- _EXTRACT PROVIDED_
○ ○ ○ ○

Skip to content

Metrics

All metrics are exposed on the operator's metrics endpoint (default port 8080) and use the attune_ prefix.

Counters

attune_resize_total

Total number of in-place resize operations performed.

Label Description
namespace Workload namespace
workload Workload name
resource cpu or memory
result success, failed, or reverted

attune_reverts_total

Total number of resize reverts triggered by the safety monitor.

Label Description
namespace Workload namespace
workload Workload name
reason oomkill, throttle, restart, notready, re-fetch-failed, or annotation-persist-failed

attune_prometheus_query_errors_total

Total number of failed Prometheus queries.

Label Description
namespace Workload namespace where the query originated
query_type cpu_grouped or memory_grouped

attune_reconcile_errors_total

Total number of reconciliation errors by type.

Label Description
error_type fetch, fetch_defaults, prometheus_config, collector_options, collector_create, discover_workloads, get_pods, compute_recommendations, status_update, or safety_observation

attune_webhook_validation_total

Total number of webhook admission decisions.

Label Description
operation validate_create, validate_update, defaulting, defaults_validate_create, defaults_validate_update, namespace_defaults_validate_create, or namespace_defaults_validate_update
result allowed or rejected

attune_schedule_skipped_total

Total resize cycles skipped because the current time is outside the configured schedule window.

Label Description
namespace Policy namespace
policy Policy name

attune_budget_exhausted_total

Total resize operations deferred because the per-cycle budget cap (maxTotalCpuIncrease / maxTotalMemoryIncrease) was exhausted.

○ ○ ○ ○

- _INFORMATION SHOWN_
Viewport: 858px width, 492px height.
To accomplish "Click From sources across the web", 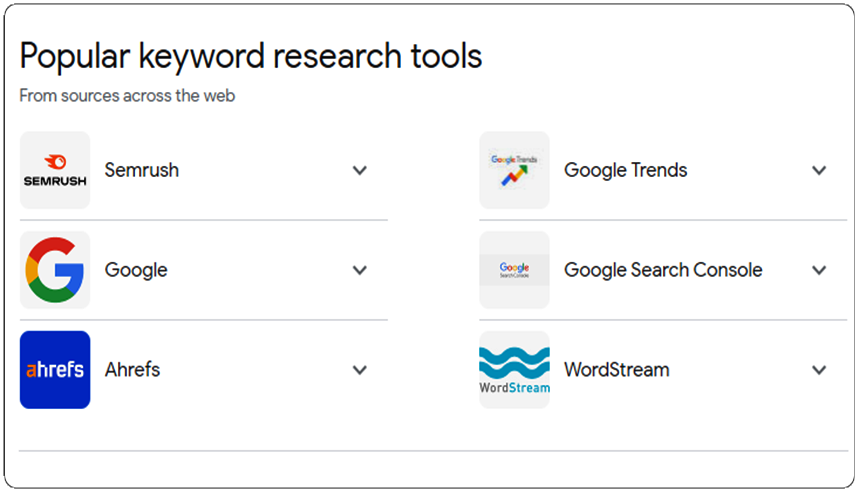I will point(127,96).
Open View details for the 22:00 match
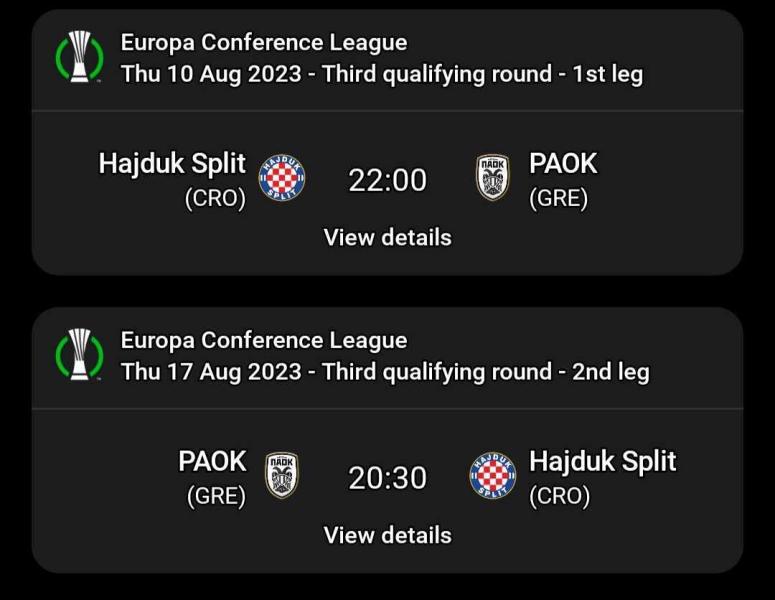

○ ○ ○ ○

- _EXERCISE PROMPT_
Continue the metrics reference for the attune operator, beginning immediately after its final sentence.

- _TASK ANSWER_
Label Description
namespace Policy namespace
policy Policy name

attune_eviction_total

Total eviction attempts when resizeMethod: InPlaceOrRecreate falls back to pod eviction after an in-place resize fails or is marked Infeasible.

Label Description
namespace Workload namespace
workload Workload name
result success or denied

attune_throttle_deferred_total

Total number of throttle safety checks deferred because the Prometheus rate window grace period has not elapsed. Incremented when a pod's observation period is shorter than 5 minutes, meaning there is not yet enough data for a reliable throttle check.

Label Description
namespace Workload namespace
workload Workload name

attune_startup_boost_total

Total startup boost lifecycle events (boost applied, expired, or failed).

Label Description
namespace Workload namespace
workload Workload name
action applied, expired, or failed

attune_infeasible_skipped_total

Total pods skipped because kubelet marked the in-place resize as Infeasible and resizeMethod is InPlaceOnly (no eviction fallback).

Label Description
namespace Workload namespace
workload Workload name

attune_stale_recommendations_total

Total times recommendations were marked stale due to Prometheus data gaps.

Label Description
namespace Policy namespace
policy Policy name

Gauges

attune_recommendation_cpu_cores

Recommended CPU cores for each workload container.

Label Description
namespace Workload namespace
workload Workload name
container Container name

attune_recommendation_memory_bytes

Recommended memory (bytes) for each workload container.

Label Description
namespace Workload namespace
workload Workload name
container Container name

attune_savings_cpu_cores_total

Total CPU cores saved per namespace.

Label Description
namespace Namespace

attune_savings_memory_bytes_total

Total memory bytes saved per namespace.

Label Description
namespace Namespace

attune_savings_estimated_monthly_dollars

Estimated monthly cost savings in USD per namespace, computed from configured or default pricing ($0.031/vCPU-hour, $0.004/GiB-hour).

Label Description
namespace Namespace

attune_confidence

Recommendation confidence score (0-1) per workload container.

Label Description
namespace Workload namespace
workload Workload name
container Container name

attune_burst_factor

Burst detection multiplier applied to recommendations. A value of 1.0 means no burst detected; values above 1.0 indicate the recommendation was inflated to accommodate a detected usage burst.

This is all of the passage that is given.